The RPP is a multi-prong collaboration, which focuses on public and private land in the wildland/urban interface (WUI). CBI is the lead for a component of the project, to develop a sophisticated decision-support mapping tool to not only predict areas of high fire-risk on a landscape scale, but also help the community prioritize where fire risk mitigation projects should occur. The tool will serve as a community resource within the Santa Barbara County Conservation Blueprint and should improve communication, network building, and support community priorities through a regional approach to fire resilience and habitat health. The project team is talking with the many agencies and stakeholders involved, and facilitating the collaborative decision-making process.

Destructive wildfires are sudden, extreme events: In a matter of hours, both social and ecological communities are transformed by the loss of homes and lives, and change in natural vegetation. After such an event, residents take stock of their transformed landscape and environment, deciding to remain, rebuild, or move, while ecological communities restructure and regrow. These combined social and ecological responses to wildfire may present a ‘hot moment’ or ‘window of opportunity’ where governments, communities, and residents can take action to reduce the future exposure to disaster.

An interdisciplinary team of researchers, convened by CBI’s Dr. Alexandra Syphard, Dr. Miranda Mockrin from Northern Research Station, USDA Forest Service and Dr.
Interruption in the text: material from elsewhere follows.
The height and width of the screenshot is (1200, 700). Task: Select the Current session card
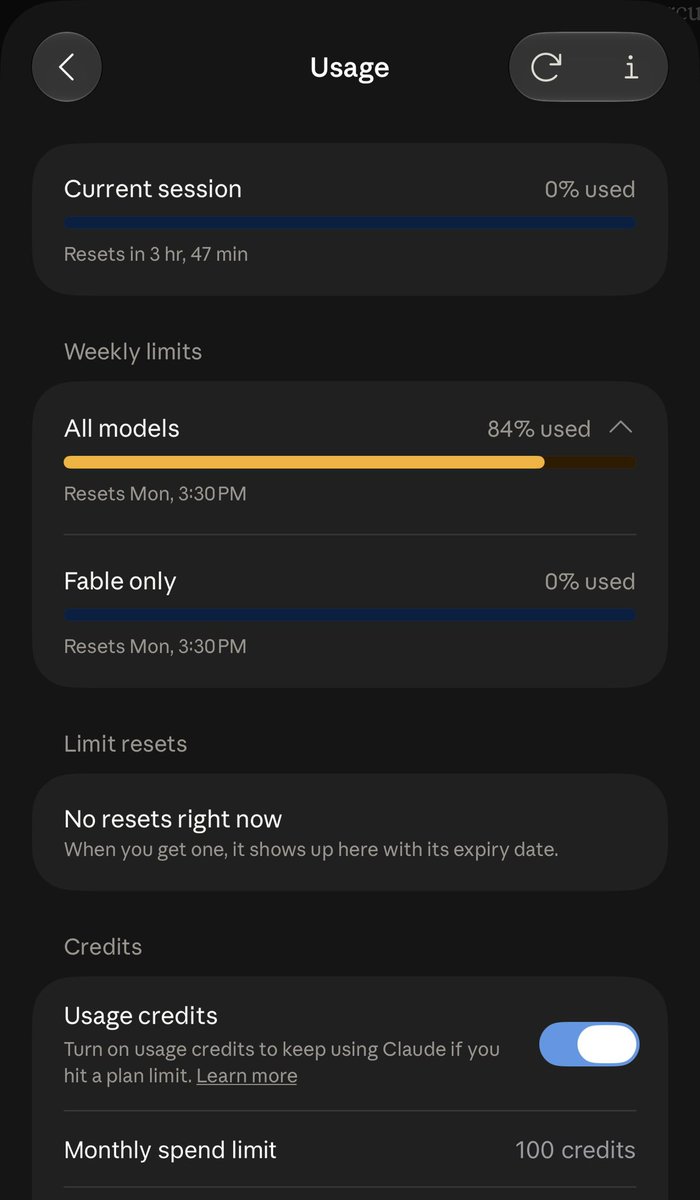pos(350,220)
Van Butsic, from the Department of Environmental Science, Policy, & Management at University of California, Berkeley, are examining the question “Do wildfires lead to transformative adaptation, reducing future wildfire risk or do they lead to entrenchment, as residents and institutions re-create hazard-prone environments?”
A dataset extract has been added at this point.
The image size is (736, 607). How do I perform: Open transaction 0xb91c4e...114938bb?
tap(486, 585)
To examine this question, they will review national data of post-fire housing change (rebuilding, sales, new development, land subdivision) and investigate how social and ecological settings and impacts, as well as event characteristics, influence subsequent housing and ecological trends. They will also determine, at the household scale, how changes in housing patterns relate to the post-wildfire ecological setting and socioeconomic characteristics, determining adaptation or entrenchment.

Wildfire is an important ecological process in California, where a diversity of fire regimes shape the structure and composition of plant and animal communities. Fire regimes are changing beyond their historical range of variability, however, due to several factors, including past fire management, invasive species, land use change, and climate change. These changes not only threaten the integrity and diversity of biological communities, but affect human communities, too, as residential losses to wildfire have skyrocketed in the last several decades. Two of these drivers, land use and climate, are expected to change dramatically in the coming century, raising substantial concern about their effects on fire regimes and subsequent impacts to human communities and biological diversity.
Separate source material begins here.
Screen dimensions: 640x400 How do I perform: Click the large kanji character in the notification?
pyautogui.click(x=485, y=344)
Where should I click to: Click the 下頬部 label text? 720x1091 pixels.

CBI has partnered with University of California, Berkeley to develop and implement a scenario-based integrated modeling framework to quantify the relative importance of climatic and land use factors on current and future projected fire patterns and risk of structure loss for three study areas in California. Select research questions driving this project include:

1)  How do patterns of fire activity vary by land use change and climate?

2)  How does structure loss vary by land use and climate change?

3)  How do these relationships varyby geographic region?

4)  Given these relationships, how are large fires and associated structure risk likely to change in the future?

Results of the assembled model output will be distributed to appropriate stakeholders and Data Basin will host the mapped output data.